When us 53rd folks talked about doing our albums of the year, my initial reaction was “how the hell do I just choose one album ?”. I started making a list of albums I’d bought this year and tried to pick one. I didn’t spend too long on this task, as when I got to The Idles “Brutalism”, I realised that this is the ONE album that I have played consistently since it’s release and never tired of a single track. Considering that it was released in March, I have played this constantly for 9 months. I can’t say that for any other album.
As a debut album, this is an absolute beast of relentless powerhouse rhythm with a caustic, in-your-face, vitriolic vocal. Not pretty at all. As I write this piece, I have the album blasting away in the background. It really feels like singer Joe Talbot, is stood behind me, screaming “Divide and Conquer”. This is not a mission statement but a tirade against the disembowelment of our NHS.
Taken from the You Tube description … “A loved one perished at the hand of the barren-hearted right” stands alone as the monolithic truth, a sad lyric that blisters on just how fucked we all are.
As well as the bludgeoning music, these guys really have something to say. Try this for size, my favourite track on the album.
“Stendhal Syndrome” shows the lyrical depth and diversity of the songs on the album. In a statement to The Know, lead singer Joe Talbot said this about the song: “I once sat on a bench in a gallery in Valencia. I stared in awe of a painting for a good while, I was moved to tears by the scene of a man holding a crucifix at the top of a mound of other figures grappling for the glory of God. I’m not religious but it captivated me to the point of nausea. I looked into this and the phenomenon which has happened before and since, it’s called Stendhal Syndrome. Those moments in my life were not driven by any pretension but from something intrinsically fucking magical. Now, of course, there is an obvious class divide sustained in the art world and that will always be there so long as art is perceived as this language only to be spoken and understood by the rich but the likelihood of our songs being heard and in turn being listened to by the upper classes is very unlikely, so I thought I’d highlight the other side that helps keep up the bullshit; that “I could do that” attitude because it’s fucking ignorant and it’s lazy and why the fuck does one persons voice have to be shut down because you could fucking do it! Shut up, you’re boring. You didn’t do it BUT YOU CAN and maybe if you did you’d be less defensive about other people expressing themselves and you not. All is love.”
Unfortunately I haven’t had the pleasure of catching The Idles live and didn’t move fast enough to catch their UK mini tour next April, which sold out instantly.

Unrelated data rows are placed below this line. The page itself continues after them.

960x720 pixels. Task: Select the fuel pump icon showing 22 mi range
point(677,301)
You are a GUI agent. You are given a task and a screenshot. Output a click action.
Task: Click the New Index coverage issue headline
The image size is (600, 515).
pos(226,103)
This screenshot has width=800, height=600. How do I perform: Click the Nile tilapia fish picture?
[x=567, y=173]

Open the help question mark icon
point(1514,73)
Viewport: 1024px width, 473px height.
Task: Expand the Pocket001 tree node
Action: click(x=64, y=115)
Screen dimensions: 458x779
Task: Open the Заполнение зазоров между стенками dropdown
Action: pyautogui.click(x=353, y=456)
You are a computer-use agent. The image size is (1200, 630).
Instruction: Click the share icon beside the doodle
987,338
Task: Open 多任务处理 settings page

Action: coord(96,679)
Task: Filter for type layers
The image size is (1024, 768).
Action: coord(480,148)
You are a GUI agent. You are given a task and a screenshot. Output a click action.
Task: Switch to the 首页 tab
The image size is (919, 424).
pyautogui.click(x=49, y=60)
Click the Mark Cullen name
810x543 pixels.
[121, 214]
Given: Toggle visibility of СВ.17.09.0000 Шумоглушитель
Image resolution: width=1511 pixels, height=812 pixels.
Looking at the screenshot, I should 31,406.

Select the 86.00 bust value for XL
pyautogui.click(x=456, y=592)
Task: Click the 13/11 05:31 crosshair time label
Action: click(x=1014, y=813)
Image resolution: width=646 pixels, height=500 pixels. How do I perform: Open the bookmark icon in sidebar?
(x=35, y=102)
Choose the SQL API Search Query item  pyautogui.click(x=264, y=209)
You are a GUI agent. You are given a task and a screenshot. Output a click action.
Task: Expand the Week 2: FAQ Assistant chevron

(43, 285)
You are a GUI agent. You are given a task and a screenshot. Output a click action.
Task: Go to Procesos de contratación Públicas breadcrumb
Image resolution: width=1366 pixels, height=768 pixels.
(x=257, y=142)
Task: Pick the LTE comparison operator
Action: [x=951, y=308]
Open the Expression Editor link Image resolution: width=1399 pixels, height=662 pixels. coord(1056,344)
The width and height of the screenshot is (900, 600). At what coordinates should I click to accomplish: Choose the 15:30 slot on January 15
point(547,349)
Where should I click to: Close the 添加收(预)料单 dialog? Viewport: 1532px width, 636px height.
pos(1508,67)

The band have toured Europe relentlessly in 2017 – check ’em out in 2018 if you can move fast enough to get a ticket. Hopefully there’ll be more UK dates to come. The beast that is “Brutalism” comes even more alive on the stage.
I’ll leave you with the band’s “About” statement – “At a point of uncertainty, IDLES bring you concise carnage. At a time of lies, IDLES bring you honesty. At a time of body shaming and Photoshop, IDLES bring you a visceral barrage of joyous bile. At a time of The Kardashians, IDLES bring you a story of working hard for what and who you love. In a time of polarised politics and murky waters; IDLES and bands like them are needed to remind people that it’s ok to dance and laugh and sing in the face of adversity.
At it’s most basic level, “Brutalism” certainly makes me want to dance, laugh and sing. What more can you ask of an album ?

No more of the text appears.